_Aim of the task:_ Report every line of the records below that includes the string "computer".

_Records supplied:_
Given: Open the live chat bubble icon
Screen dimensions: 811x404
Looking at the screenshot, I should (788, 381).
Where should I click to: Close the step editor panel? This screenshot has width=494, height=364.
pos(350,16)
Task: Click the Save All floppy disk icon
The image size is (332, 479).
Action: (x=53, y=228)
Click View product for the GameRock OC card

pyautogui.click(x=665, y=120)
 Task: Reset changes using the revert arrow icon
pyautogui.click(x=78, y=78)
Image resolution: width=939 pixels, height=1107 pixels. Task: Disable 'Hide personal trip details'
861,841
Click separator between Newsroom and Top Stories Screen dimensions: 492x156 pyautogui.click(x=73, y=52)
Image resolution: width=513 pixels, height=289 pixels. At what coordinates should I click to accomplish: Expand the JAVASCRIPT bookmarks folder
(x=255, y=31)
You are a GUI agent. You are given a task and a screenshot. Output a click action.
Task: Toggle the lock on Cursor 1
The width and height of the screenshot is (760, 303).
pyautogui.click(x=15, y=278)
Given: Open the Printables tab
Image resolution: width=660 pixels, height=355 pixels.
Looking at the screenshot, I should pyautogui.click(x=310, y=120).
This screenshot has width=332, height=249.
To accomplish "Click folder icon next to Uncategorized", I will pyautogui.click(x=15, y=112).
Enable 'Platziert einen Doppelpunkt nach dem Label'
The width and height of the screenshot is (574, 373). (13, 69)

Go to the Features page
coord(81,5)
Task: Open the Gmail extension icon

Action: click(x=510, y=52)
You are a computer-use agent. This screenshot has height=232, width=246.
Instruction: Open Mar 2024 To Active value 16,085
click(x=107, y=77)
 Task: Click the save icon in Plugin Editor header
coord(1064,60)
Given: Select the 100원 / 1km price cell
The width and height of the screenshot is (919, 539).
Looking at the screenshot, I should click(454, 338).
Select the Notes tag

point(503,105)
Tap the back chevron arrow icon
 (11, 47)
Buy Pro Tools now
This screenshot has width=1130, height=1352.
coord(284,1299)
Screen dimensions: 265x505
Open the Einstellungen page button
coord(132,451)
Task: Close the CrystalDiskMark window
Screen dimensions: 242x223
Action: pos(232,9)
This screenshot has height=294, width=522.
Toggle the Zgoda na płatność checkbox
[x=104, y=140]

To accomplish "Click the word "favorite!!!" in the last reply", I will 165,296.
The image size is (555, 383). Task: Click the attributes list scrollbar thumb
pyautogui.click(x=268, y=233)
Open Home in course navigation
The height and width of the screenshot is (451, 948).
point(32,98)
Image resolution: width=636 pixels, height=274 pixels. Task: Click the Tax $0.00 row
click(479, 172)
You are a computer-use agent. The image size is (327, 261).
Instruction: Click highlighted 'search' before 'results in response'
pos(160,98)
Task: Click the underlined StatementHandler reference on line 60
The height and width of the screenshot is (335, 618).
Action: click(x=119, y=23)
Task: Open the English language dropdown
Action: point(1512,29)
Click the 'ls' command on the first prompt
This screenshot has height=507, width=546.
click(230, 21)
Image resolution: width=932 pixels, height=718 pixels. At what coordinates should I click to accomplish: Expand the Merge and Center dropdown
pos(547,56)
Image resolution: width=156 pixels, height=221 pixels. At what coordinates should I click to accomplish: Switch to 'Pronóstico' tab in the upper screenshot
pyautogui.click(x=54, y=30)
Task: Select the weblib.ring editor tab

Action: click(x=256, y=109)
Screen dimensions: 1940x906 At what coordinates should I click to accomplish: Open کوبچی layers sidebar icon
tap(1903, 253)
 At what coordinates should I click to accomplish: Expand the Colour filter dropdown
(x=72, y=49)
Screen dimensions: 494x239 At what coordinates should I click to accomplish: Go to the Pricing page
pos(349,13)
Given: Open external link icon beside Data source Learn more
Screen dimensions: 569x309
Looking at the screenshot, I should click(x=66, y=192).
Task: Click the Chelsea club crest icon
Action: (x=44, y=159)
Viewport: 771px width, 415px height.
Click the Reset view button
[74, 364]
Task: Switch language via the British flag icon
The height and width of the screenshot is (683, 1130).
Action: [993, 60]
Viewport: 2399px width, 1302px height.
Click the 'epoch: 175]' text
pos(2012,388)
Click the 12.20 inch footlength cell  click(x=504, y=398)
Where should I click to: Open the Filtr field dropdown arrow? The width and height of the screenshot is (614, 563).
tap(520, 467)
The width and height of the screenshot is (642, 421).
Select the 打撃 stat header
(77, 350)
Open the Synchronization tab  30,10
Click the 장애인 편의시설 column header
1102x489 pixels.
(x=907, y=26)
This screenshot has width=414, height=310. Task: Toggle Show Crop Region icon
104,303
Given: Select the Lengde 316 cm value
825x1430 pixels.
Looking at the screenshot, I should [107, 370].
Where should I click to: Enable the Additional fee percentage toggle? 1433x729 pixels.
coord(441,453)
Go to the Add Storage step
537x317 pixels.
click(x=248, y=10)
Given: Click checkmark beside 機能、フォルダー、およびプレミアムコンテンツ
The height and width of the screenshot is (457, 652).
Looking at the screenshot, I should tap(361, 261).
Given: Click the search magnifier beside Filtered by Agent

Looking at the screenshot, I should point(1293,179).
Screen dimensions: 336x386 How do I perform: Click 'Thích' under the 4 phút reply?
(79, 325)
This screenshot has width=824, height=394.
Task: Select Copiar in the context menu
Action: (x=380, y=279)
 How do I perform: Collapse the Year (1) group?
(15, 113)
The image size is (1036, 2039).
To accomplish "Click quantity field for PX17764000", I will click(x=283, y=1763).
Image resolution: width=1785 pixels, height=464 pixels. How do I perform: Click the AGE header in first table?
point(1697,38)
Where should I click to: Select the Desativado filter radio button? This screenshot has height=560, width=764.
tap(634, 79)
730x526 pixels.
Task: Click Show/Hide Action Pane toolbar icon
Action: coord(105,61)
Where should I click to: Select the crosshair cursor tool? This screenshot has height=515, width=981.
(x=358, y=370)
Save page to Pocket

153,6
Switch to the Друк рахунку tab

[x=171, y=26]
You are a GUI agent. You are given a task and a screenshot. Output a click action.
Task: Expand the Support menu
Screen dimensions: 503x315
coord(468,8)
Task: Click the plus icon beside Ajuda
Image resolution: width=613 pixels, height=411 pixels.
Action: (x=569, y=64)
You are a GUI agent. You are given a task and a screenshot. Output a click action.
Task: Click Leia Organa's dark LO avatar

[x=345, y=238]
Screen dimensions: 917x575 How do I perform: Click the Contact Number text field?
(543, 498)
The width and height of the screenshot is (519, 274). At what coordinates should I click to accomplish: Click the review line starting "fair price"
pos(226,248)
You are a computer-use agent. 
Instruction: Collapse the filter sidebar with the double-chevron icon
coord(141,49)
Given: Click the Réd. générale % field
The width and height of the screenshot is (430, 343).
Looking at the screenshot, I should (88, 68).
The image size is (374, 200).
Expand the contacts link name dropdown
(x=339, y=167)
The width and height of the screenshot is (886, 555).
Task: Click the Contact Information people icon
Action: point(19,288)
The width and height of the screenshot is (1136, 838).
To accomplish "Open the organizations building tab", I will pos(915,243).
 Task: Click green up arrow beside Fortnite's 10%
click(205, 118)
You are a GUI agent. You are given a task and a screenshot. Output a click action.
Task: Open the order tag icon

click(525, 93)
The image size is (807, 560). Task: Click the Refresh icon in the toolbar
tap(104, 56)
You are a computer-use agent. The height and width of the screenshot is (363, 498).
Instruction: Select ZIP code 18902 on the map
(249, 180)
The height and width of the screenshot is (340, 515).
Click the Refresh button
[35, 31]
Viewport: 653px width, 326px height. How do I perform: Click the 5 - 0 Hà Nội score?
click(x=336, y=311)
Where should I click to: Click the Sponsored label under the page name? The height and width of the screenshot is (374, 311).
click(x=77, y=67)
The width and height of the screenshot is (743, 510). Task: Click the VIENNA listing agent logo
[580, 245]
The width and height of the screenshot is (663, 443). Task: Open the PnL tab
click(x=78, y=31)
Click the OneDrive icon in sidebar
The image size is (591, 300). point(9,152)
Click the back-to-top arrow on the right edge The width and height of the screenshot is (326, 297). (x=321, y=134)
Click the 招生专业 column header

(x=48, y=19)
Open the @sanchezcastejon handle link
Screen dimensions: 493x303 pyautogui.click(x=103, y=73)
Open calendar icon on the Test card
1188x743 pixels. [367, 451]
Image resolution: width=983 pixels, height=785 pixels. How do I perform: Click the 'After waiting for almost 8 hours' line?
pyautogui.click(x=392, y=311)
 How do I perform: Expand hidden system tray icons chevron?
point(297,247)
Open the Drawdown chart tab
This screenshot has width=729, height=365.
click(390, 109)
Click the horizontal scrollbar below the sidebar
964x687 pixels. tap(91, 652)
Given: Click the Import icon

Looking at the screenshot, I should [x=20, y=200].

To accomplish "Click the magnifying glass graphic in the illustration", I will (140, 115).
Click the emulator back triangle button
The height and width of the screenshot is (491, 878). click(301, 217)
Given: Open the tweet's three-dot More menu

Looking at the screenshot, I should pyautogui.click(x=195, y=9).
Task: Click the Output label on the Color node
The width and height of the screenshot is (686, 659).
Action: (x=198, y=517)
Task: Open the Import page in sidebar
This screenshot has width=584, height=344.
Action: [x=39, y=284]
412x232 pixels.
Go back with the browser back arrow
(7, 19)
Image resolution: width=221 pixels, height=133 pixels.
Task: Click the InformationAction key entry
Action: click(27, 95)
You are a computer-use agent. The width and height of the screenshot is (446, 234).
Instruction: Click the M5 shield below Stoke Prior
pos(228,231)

_Solved problem:_
You are a computer-use agent. This screenshot has height=232, width=246.
You are a computer-use agent. The image size is (327, 261).
You are a computer-use agent. 
You are a computer-use agent. The height and width of the screenshot is (363, 498).
You are a computer-use agent. The width and height of the screenshot is (446, 234).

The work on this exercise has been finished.